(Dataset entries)
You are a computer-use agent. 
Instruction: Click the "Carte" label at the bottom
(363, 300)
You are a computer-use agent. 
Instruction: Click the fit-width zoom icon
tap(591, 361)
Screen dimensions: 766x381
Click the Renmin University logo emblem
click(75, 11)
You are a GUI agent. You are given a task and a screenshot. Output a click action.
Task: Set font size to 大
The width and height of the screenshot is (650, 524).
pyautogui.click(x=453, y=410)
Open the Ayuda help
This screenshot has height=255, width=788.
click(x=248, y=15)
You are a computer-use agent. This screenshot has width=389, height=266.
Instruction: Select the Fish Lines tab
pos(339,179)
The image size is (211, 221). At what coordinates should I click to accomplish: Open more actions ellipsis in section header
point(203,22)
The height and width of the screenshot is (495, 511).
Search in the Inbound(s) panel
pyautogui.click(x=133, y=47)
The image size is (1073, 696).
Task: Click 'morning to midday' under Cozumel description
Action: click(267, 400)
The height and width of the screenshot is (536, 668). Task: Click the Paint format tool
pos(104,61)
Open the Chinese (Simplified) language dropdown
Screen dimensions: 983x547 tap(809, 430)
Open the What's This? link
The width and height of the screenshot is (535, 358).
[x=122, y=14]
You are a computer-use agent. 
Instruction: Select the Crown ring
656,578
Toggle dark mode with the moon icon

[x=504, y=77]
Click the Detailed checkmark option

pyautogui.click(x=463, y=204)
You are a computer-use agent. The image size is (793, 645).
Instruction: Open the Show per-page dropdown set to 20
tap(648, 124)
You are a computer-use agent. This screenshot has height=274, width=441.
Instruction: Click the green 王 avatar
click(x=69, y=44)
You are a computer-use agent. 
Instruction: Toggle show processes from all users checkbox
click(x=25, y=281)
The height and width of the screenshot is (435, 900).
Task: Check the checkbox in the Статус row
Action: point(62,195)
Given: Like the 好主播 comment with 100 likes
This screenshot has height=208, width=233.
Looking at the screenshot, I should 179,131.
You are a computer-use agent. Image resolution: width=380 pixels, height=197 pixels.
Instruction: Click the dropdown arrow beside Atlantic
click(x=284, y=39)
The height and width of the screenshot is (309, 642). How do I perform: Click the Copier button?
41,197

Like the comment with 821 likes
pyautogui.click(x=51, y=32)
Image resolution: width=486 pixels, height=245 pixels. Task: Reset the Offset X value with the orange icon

[TASK PROMPT]
When a line in the records above holds "pixels", that line is to be reported.

[RESULT OF THIS EXERCISE]
You are a computer-use agent. Image resolution: width=380 pixels, height=197 pixels.
Image resolution: width=486 pixels, height=245 pixels. Task: Reset the Offset X value with the orange icon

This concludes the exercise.